Wednesday, August 25, 2004

YAHOOS


UD does not stay up nights worrying about anti-Americanism abroad. Polly Toynbee, in The Guardian, wants me to grind my teeth about the "monster" the country has become in "a world that thinks America arrogant, less cultured, a worse place to live than their own countries." She notes that American Studies programs are shutting down in English universities, and suggests that this is because students there don't want to be associated with us.

For her part, UD is happy to see American Studies departments shut down, since she can think of many richer academic fields.

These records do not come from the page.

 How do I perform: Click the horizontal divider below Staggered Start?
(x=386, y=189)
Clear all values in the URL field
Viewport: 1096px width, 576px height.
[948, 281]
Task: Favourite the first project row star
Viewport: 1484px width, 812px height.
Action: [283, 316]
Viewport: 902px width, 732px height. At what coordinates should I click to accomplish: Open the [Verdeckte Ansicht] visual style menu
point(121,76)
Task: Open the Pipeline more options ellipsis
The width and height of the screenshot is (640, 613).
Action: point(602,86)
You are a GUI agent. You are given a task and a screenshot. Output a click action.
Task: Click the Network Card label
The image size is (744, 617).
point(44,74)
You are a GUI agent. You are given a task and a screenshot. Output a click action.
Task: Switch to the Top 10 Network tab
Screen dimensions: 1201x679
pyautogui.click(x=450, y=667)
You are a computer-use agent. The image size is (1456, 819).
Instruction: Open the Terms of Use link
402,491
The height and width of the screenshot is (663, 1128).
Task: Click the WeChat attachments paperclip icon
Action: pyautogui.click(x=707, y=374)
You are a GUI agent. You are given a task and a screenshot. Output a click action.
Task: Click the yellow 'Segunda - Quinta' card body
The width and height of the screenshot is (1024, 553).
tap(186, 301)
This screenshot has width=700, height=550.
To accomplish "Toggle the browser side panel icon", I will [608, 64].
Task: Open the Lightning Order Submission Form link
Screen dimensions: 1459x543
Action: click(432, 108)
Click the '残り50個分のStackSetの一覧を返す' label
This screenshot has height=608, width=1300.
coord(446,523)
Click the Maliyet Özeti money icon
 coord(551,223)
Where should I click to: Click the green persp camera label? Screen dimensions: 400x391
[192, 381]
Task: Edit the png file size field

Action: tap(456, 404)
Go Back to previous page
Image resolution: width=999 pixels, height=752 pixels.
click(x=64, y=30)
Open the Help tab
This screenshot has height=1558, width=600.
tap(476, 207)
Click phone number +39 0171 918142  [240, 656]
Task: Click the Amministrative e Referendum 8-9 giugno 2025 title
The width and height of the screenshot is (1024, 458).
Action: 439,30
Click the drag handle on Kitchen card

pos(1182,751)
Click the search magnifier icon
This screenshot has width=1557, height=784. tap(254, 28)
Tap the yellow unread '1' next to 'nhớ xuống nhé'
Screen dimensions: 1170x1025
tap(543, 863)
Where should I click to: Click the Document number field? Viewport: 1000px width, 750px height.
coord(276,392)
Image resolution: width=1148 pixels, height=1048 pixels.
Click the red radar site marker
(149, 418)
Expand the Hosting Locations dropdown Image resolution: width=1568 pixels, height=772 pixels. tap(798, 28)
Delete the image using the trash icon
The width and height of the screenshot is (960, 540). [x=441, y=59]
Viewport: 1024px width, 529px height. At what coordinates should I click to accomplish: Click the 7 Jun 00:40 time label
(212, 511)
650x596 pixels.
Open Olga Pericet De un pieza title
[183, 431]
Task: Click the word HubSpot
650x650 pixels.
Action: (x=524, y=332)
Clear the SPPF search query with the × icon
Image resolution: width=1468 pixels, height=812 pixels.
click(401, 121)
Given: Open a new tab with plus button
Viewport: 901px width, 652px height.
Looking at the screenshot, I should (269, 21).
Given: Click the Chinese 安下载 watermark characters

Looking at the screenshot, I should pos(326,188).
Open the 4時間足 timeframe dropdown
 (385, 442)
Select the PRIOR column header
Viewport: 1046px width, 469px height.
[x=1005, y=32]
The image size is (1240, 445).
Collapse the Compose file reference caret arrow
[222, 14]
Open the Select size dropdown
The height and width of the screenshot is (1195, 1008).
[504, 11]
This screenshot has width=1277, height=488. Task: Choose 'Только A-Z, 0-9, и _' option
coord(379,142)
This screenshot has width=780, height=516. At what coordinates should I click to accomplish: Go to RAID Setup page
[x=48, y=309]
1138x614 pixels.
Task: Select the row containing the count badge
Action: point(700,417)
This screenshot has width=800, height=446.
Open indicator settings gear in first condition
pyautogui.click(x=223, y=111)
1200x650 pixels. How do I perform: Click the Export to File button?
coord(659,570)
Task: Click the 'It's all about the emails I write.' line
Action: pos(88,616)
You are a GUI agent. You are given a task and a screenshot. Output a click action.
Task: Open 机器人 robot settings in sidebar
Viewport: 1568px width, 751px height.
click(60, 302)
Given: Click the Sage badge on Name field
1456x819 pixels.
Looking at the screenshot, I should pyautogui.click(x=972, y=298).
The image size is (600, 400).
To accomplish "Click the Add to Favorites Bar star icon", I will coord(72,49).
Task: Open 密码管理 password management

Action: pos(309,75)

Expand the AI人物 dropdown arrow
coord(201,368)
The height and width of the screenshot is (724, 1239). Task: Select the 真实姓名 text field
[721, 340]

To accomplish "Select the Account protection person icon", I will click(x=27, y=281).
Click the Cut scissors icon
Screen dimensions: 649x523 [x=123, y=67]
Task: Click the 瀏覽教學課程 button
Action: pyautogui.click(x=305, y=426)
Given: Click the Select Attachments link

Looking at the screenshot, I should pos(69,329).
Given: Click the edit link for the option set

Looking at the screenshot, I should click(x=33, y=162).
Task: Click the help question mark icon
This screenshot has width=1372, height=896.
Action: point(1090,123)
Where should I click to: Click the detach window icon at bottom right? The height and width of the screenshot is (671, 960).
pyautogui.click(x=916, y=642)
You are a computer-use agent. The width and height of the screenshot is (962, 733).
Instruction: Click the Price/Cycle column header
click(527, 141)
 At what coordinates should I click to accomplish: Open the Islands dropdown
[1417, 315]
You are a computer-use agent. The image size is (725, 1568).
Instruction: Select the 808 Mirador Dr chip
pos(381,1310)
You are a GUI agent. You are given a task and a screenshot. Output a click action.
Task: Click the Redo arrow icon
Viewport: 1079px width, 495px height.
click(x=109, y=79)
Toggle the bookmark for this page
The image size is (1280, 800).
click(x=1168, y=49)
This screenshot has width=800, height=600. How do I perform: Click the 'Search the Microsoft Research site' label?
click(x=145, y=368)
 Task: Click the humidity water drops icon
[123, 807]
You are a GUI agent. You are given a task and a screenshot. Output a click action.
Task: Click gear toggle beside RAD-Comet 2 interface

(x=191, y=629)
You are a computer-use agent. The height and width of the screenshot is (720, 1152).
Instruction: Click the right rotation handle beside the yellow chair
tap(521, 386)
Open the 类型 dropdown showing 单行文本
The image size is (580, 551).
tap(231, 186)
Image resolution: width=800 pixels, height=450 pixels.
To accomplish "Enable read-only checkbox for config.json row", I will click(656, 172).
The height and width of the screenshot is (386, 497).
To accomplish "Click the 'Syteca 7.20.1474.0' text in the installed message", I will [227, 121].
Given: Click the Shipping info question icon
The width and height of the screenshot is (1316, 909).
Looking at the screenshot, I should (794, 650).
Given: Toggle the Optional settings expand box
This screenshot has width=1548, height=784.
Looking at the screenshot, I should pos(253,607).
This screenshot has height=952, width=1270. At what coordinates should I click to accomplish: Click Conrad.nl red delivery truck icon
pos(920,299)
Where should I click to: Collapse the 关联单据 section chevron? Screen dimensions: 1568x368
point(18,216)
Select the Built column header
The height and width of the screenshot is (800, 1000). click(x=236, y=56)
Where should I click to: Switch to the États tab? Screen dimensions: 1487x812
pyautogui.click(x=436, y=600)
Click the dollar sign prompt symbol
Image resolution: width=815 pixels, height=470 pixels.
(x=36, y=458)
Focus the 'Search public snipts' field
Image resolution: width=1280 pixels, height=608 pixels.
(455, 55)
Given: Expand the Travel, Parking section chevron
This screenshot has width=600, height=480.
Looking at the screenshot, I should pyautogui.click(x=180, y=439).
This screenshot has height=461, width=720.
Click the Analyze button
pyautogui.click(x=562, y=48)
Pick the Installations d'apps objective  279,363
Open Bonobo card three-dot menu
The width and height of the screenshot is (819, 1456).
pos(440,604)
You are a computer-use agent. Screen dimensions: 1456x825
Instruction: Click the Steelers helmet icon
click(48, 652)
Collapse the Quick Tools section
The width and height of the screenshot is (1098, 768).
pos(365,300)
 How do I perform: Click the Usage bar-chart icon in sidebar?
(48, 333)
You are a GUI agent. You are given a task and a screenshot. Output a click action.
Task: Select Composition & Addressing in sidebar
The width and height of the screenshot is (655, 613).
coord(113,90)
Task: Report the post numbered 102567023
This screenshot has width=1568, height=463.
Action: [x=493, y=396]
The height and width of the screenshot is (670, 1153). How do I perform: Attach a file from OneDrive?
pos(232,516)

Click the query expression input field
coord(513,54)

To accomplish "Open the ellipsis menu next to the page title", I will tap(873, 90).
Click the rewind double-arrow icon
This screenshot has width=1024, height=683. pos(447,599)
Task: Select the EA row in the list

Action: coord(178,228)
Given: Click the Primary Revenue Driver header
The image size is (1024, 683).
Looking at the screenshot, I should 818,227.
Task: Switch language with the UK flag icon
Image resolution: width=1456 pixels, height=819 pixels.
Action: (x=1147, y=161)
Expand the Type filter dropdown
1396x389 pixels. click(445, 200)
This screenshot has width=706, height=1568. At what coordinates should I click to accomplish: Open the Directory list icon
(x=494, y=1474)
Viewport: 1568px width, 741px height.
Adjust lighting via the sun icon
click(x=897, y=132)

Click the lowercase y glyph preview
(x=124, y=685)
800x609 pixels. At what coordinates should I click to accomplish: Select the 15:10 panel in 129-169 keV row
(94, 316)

UD's concern in any case is not so much with international anti-Americanism as with encouraging a certain healthy anti-Americanism at home. UD's love of country is intense (this makes her bizarre among academics), but she thinks Americans should cultivate a contempt for what's contemptible here rather than get defensive about what foreign people think.





And along those lines -- UD finds Homeland Security's recent denial of a visa to Professor Tariq Ramadan pretty contemptible. A respected scholar of Islam and the West, whose latest book the conservative historian Daniel Pipes calls "a thoughtful and moderate analysis," Ramadan was about to come to Notre Dame for a three-year appointment when the government decided he was a terror risk.

Ramadan is no democrat - French interior minister Nicolas Sarkozy, debating Ramadan on tv last year, couldn't get him to condemn "lapidation" -- the stoning of adulterous women (though, somewhat confusingly, he did call for a "moratorium" on the practice). Ramadan thinks veiling women is a great idea. In 1993 he tried to censor a play that criticized certain features of Islam. He has written darkly about "French Jewish intellectuals" and their defense of Israel. But he is also (as his debate with Sarkozy suggests) eager to think about ways in which Islam may be assimilated into the modern West, and his scholarship appears respectable.

UD thinks it's much more important for American students to be exposed to people like Ramadan, with all of his anti-democratic tendencies, than for them to study their own popular culture. They need to know more about the serious rejection of Western-style modernity than about the often mindless embrace of it.